1)So, when looking at max excursion, the line being drawn is the drivers excursions at those frequencies?
2)The objective is to try and keep that line from passing the drivers xmax?
3)Is the excursion graph equal in its increments or is it calculated some other way?
Aaron,

Looking at the models of the same driver in different size enclosures with different Fb (tuning frequency) will help you to understand the differences:

http://www.eminence.com/pdf/Definimax_4018LF_cab.pdf

You will notice the large boxes go lower with less power, but will also hit Xmax at lower power.

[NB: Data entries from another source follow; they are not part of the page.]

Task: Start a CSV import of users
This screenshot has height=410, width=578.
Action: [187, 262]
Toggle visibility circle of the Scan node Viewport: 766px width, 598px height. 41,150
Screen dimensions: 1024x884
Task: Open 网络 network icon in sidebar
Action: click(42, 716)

Also note the large impedance rises each side of Fb, where cone displacement is at minima. Last year I mentioned to you that the excursion can easily be seen (and measured) by eye with a white dot on the cone. I failed to answer your question of what to use for the dot, but a silver Sharpie pen, "Liquid Paper", "Wite-Out", or any of a variety of paint pens or paint using a small brush all work well.

When you actually measure, you will notice that due to the rising impedance and suspension stiffness, most "PA" type drivers do not actually have as much increase in excursion below Fb as predicted, though distortion below Fb still will skyrocket.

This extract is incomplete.